# 原文資料
******************************
思えば彼のレスラー人生は8年という短い期間だった。
嵐のようにインディーマット界に現れ、風のようにマット界を去っていった男。
174cm 80kgのレガース姿で、シリアス、コメディ、路上プロレス、ロボットとの対戦という独自の振り幅を持っていた男。
本来は利口なのに、バカになることに全てを注いだ男。
己の存在意義としてあらゆる団体に出場しながら、敢えて一つの団体に殉じる事にレスラー人生を捧げた男。

君は知っているか?
澤宗紀というプロレスラーがいた時代を…。

1979年4月20日東京都杉並区に生まれた澤。
彼が少年時代にはまったのは、香港映画だった。

「ジャッキー・チェン、サモ・ハン・キンポー、ユン・ピョウの映画を子供の時から見ていました」

そんなある日、地上波テレビの深夜放送で彼はプロレスに出会った。
その映像に映っていたのは、新日本プロレスに参戦していたサブゥーだった。

「サブゥーって自分で痛いことをやって痛がるじゃないですか。それを見て、『うわぁ、すげぇー!』って思って。ジャッキー・チェンで育ったんですけど、ジャッキーも自分で痛い技をよくやるじゃないですか。だからサブゥーはジャッキーに通ずるものがあって、これは面白いなと」

それからプロレスを見るようになった澤は高校に進学するとレスリング部に入部した。
プロレスを見るようになると彼の心を捉えたのは、格闘探偵団バトラーツというプロレス団体だった。

バチバチと呼ばれる、激しい、痛みを伝えるスタイル。とにかく殴り合い、蹴り合い、投げ合う。その為、通常のプロレスルールとは違い、スリーカウント、タップアウトがなく、ボクシング同様ダウンを取って10カウント以内に立ち上がらないと、負けとなる。また後にバトラーツルールと呼ばれる試合形式を確立。 フリーダウン制、ラウンドなし、場外戦なし、3カウントフォールなし、決着はKO、ギブアップ、タップアウト、レフェリーストップによるものとされた。(格闘探偵団バトラーツ/wikipedia)

「バトラーツを初めて見たときにジャッキーっぽいなと感じたんです。プロレスで足りない部分を香港映画のテイストで自分は継ぎ足していたんです」

高校を卒業し、大学に進学すると澤はアマチュア・バトラーツに入門する。
そこでバトラーツが主催したアマチュア大会で澤はベストファイター賞を受賞する。

その時にバトラーツ代表の石川雄規は澤にこう声を掛けたという。
******************************
スクリーンショットの位置指定データ
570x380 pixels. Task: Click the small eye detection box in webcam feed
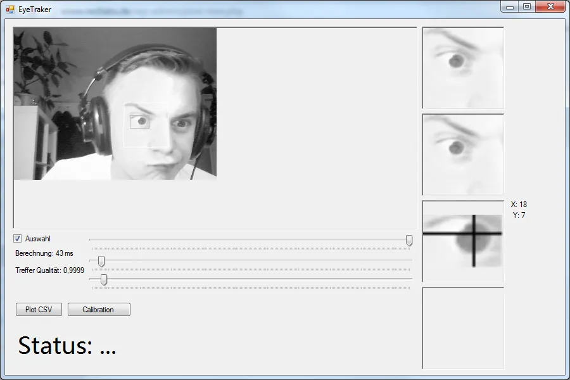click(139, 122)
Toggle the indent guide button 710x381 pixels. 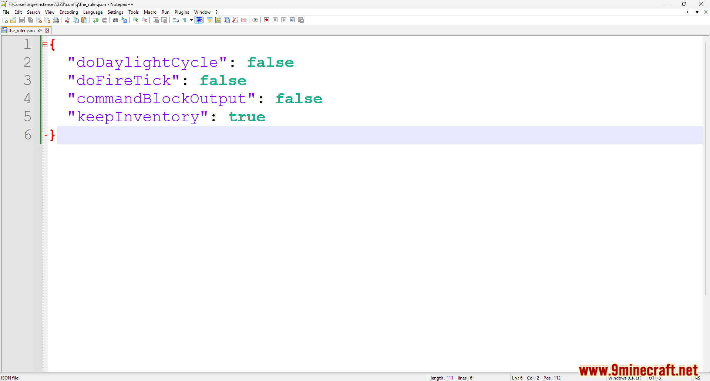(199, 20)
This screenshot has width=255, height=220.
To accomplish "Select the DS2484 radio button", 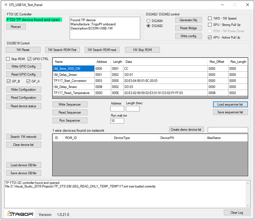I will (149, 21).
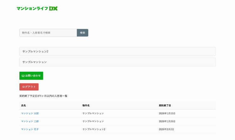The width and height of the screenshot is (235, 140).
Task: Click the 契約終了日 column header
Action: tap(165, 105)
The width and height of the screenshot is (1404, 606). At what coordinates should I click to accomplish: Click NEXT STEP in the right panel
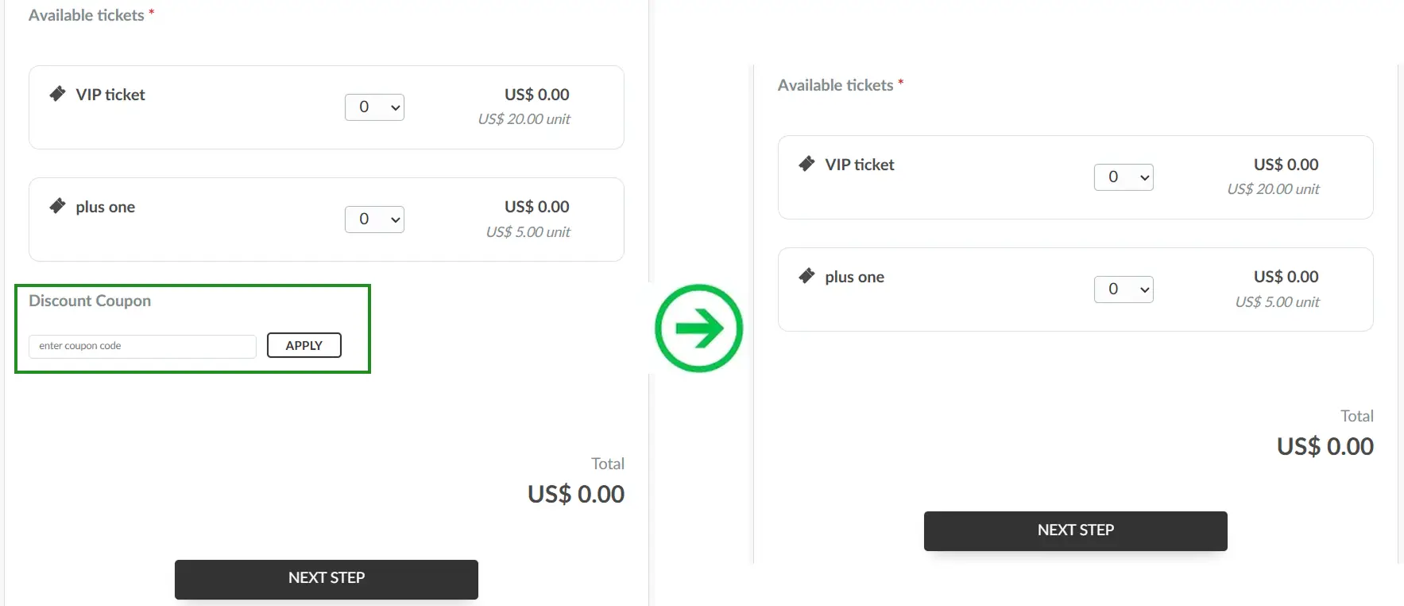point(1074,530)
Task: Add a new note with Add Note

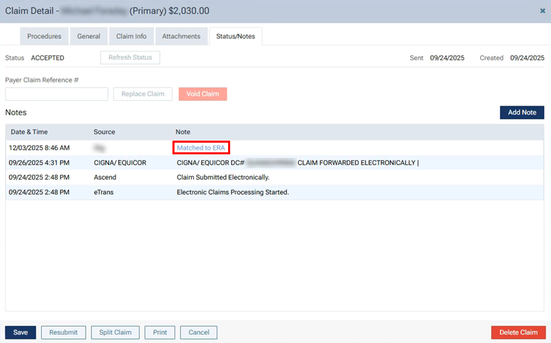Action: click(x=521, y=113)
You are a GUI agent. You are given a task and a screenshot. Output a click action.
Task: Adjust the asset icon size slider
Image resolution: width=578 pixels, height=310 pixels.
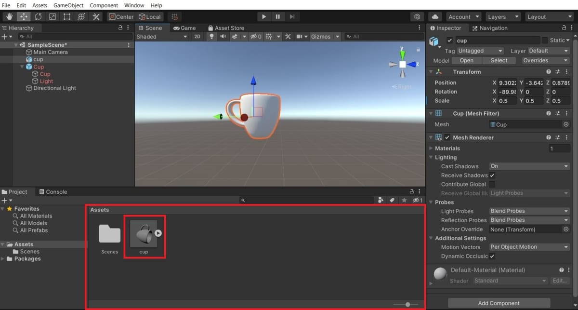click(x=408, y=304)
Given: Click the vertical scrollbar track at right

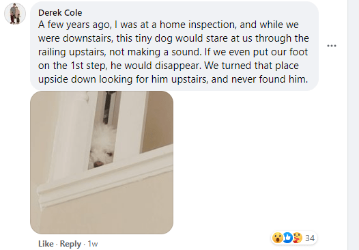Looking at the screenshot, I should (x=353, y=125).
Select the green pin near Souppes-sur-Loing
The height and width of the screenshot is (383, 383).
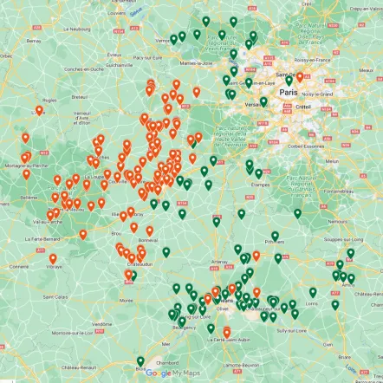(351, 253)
******************************
# 依頼事項
a – 原文資料から、「その映像に映っていたのは、新日本プロレスに参戦していたサブゥーだった。」から「ラーツ/wikipedia)」までの全体を一字一句変えずに引用してください。
b – 原文資料によると、澤がサブゥーの試合を見て面白いと感じたのはなぜですか。1〜3文で説明してください。

# 解答全文
a –
その映像に映っていたのは、新日本プロレスに参戦していたサブゥーだった。

「サブゥーって自分で痛いことをやって痛がるじゃないですか。それを見て、『うわぁ、すげぇー!』って思って。ジャッキー・チェンで育ったんですけど、ジャッキーも自分で痛い技をよくやるじゃないですか。だからサブゥーはジャッキーに通ずるものがあって、これは面白いなと」

それからプロレスを見るようになった澤は高校に進学するとレスリング部に入部した。
プロレスを見るようになると彼の心を捉えたのは、格闘探偵団バトラーツというプロレス団体だった。

バチバチと呼ばれる、激しい、痛みを伝えるスタイル。とにかく殴り合い、蹴り合い、投げ合う。その為、通常のプロレスルールとは違い、スリーカウント、タップアウトがなく、ボクシング同様ダウンを取って10カウント以内に立ち上がらないと、負けとなる。また後にバトラーツルールと呼ばれる試合形式を確立。 フリーダウン制、ラウンドなし、場外戦なし、3カウントフォールなし、決着はKO、ギブアップ、タップアウト、レフェリーストップによるものとされた。(格闘探偵団バトラーツ/wikipedia)

b – サブゥーは自分で痛いことをやって痛がる選手であり、澤が子供の頃から見て育ったジャッキー・チェンも自分で痛い技をよくやっていたためです。そのため澤はサブゥーにジャッキーに通ずるものを感じ、面白いと思いました。